Questa regione a dominanza musulmana, ma anche origine di molti bramini di primaria importanza nella storia religioso-filosofica e politica indiana, a partire dal primo ministro post indipendenza, Jawaharlal Nehru, vive da decenni uno stato di tensione fortissimo con il governo centrale. I kashmiri, sostenuti dal Pakistan, rivendicano l’indipendenza, anche ricorrendo alle armi. Due anni fa, nel febbraio del 2019, misero a segno un clamoroso attentato contro militari indiani attaccando un convoglio che uccise 40 soldati e ne ferì 35.

Questa azione creò un enorme scalpore nel paese e sollevò un’ondata nazionalista tale da consentire al premier uscente Narendra Modi, leader del partito induista Bjp, di recupere consenso e tornare al potere alle elezioni della primavera successiva. E una volta riconfermato alla premiership Modi ha usato il pugno di ferro contro il Kashmir mettendo agli arresti domiciliari centinaia di politici locali, bloccando le comunicazioni telefoniche e internet, chiudendo gli accessi alla regione e sospendendo lo statuto di autonomia – peraltro molto ampio – garantito fino ad allora a quella regione. Recentemente la morsa è stata allentata, ma il Kashmir rimane una spina nel fianco del gigante indiano.

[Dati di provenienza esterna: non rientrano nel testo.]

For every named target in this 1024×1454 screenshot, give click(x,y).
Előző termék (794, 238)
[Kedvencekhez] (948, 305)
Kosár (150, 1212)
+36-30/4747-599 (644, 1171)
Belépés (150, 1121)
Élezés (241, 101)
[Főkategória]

La suscettibilità di Delhi su questa questione è tale che una ripresa delle attività terroriste fomentate dall’esempio talebano, con il sospetto di essere sostenute in maniera più o meno coperta del Pakistan, rischia di incendiare un’area dove sono presenti armamenti nucleari dall’una e dall’altra parte. Non dimentichiamo che dopo l’attentato del febbraio 2019, l’India bombardò un santuario di terroristi in territorio pakistano. Per fortuna la reazione pachistana fu simbolica e tutto si chiuse lì. Ma se c’è una questione insidiosa per equilibri nell’area non è quella dello Xinjiang, bensì quella del Kashmir, nonostante la differenza abissale di trattamento che le due comunità ricevono dai rispettivi governi centrali. Un ritorno di fiamma dell’integralismo islamico attizzato dai talebani può indirizzarsi verso vari teatri. Ma il più pericoloso per equilibri geopolitici si trova sulle montagne himalayane.